Start of Source data
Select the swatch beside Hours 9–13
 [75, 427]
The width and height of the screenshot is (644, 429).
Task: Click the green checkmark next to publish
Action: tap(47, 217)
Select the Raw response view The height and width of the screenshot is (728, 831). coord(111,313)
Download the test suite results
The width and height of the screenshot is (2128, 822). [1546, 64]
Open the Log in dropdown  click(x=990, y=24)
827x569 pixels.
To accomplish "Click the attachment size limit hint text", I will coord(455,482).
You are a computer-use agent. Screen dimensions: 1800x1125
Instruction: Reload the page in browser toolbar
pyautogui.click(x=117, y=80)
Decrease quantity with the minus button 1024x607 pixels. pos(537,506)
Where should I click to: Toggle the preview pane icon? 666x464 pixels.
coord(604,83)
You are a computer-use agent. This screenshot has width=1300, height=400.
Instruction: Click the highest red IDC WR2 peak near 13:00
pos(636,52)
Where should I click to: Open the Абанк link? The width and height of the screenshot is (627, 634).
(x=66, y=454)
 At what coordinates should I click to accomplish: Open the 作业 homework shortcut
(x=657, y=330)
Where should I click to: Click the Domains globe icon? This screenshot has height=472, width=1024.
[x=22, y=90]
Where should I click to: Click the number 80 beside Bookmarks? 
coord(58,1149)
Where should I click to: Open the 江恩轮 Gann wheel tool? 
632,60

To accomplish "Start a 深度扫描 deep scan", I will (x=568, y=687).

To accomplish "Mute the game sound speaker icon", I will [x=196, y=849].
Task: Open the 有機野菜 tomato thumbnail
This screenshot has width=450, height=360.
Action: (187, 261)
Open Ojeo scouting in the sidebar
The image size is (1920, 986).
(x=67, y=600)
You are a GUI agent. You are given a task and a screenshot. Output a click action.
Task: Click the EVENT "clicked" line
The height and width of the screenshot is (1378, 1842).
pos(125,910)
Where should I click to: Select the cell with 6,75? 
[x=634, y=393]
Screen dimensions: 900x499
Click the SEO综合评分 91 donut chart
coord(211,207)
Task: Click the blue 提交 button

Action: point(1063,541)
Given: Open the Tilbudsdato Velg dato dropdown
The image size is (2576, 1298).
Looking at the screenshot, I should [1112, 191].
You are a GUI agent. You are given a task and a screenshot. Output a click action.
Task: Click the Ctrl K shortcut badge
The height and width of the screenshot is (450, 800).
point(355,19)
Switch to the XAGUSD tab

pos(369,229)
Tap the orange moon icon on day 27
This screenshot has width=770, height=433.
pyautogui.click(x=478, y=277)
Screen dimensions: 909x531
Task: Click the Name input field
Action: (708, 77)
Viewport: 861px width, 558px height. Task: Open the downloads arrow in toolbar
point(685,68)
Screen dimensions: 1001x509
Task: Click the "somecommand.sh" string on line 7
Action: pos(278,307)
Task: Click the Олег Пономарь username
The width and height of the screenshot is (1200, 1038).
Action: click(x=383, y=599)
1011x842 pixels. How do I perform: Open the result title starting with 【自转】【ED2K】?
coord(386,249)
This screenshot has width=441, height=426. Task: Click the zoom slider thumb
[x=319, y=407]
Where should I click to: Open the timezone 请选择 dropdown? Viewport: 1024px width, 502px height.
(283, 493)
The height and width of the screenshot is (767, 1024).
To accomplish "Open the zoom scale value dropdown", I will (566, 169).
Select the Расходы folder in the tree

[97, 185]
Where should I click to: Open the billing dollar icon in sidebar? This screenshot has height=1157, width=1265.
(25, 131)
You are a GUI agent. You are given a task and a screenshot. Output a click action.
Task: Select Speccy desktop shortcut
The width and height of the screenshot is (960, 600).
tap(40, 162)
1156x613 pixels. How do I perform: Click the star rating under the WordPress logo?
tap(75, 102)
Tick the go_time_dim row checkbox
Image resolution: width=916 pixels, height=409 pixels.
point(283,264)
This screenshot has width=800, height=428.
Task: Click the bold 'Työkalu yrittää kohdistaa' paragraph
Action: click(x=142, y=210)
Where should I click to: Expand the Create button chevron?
End of Source data
* Exercise brief:
Copy whichever lines above contain the string "will".

* Answer box:
To accomplish "Click the attachment size limit hint text", I will coord(455,482).
To accomplish "Start a 深度扫描 deep scan", I will (x=568, y=687).
To accomplish "Mute the game sound speaker icon", I will [x=196, y=849].
To accomplish "Open the zoom scale value dropdown", I will (566, 169).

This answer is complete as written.